Your answer must consist of one number: how many lines in the records contain "computer".

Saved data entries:
────────────────────

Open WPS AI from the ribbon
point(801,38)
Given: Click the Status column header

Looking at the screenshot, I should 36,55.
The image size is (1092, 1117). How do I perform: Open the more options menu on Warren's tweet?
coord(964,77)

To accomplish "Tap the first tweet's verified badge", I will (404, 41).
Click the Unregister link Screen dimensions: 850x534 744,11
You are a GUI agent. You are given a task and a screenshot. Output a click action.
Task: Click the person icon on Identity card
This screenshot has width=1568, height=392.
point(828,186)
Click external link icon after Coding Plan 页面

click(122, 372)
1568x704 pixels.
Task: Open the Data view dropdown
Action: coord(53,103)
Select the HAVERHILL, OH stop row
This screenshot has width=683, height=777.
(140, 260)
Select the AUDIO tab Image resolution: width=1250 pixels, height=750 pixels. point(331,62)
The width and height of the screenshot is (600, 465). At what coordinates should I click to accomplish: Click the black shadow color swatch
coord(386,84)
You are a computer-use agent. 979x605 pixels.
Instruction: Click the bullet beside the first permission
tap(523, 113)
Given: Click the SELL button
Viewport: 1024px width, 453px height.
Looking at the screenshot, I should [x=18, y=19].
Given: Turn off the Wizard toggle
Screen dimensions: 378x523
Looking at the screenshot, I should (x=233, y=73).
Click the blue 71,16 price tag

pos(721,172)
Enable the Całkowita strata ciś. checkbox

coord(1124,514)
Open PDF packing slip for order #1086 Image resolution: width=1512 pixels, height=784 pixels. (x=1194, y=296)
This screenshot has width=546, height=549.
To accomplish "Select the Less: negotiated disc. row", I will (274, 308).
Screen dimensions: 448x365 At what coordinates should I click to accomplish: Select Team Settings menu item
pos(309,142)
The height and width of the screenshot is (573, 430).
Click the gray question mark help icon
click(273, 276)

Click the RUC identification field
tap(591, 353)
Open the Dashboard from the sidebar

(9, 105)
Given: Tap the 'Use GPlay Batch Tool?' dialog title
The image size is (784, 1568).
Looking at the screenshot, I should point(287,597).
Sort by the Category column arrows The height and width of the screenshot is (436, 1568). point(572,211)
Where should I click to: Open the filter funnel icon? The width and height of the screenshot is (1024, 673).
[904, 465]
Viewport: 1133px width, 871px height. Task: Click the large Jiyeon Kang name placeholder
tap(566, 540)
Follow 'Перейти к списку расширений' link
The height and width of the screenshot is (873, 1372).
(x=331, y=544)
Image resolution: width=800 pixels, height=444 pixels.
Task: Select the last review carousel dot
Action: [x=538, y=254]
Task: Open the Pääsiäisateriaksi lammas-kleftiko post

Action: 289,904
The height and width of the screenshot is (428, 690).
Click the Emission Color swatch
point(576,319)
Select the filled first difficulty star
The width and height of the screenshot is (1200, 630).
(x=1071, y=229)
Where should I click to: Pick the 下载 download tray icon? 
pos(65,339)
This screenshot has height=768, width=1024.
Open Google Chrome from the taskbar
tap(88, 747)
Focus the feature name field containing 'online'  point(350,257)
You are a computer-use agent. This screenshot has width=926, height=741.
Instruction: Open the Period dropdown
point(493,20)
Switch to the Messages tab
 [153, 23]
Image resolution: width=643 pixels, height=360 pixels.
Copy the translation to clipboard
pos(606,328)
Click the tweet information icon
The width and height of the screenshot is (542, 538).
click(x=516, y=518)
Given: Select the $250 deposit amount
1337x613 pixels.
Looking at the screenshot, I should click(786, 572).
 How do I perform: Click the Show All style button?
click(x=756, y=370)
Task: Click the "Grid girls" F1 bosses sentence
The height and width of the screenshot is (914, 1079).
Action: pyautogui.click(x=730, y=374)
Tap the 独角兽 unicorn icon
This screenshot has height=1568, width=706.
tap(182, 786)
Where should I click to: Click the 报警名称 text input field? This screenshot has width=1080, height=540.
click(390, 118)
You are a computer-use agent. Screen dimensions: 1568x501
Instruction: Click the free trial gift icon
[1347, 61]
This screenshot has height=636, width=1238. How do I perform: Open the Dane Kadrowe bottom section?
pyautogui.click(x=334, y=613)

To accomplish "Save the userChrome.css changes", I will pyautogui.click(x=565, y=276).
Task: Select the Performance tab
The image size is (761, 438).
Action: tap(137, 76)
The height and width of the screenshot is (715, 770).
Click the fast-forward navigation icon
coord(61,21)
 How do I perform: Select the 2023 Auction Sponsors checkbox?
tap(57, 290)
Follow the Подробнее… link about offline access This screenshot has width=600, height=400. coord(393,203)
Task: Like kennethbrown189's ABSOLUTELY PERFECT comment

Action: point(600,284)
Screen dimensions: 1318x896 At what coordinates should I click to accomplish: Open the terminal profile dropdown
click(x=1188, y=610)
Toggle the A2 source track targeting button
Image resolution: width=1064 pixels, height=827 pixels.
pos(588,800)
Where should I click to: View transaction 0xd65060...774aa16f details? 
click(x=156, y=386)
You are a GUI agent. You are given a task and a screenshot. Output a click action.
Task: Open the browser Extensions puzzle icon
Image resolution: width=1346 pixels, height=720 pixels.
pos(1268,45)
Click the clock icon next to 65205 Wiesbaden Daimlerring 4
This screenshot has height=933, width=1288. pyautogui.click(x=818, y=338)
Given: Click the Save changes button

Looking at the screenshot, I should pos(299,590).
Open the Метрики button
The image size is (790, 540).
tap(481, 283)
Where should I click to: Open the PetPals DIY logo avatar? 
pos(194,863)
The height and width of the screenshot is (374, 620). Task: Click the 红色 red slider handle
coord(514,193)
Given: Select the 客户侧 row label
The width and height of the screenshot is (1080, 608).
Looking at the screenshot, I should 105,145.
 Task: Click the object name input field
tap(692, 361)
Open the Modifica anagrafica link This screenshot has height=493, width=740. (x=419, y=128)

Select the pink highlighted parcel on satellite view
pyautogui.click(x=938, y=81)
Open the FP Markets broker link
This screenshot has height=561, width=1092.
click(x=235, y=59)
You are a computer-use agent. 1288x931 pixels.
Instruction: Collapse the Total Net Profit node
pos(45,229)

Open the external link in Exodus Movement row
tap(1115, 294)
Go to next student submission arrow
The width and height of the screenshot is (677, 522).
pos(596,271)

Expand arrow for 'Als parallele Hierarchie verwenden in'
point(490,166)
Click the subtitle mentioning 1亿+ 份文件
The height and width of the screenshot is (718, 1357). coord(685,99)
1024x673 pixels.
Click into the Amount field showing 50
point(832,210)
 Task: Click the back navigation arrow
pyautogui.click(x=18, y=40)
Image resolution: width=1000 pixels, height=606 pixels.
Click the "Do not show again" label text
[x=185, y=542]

────────────────────

▶ [Solution to this exercise]
4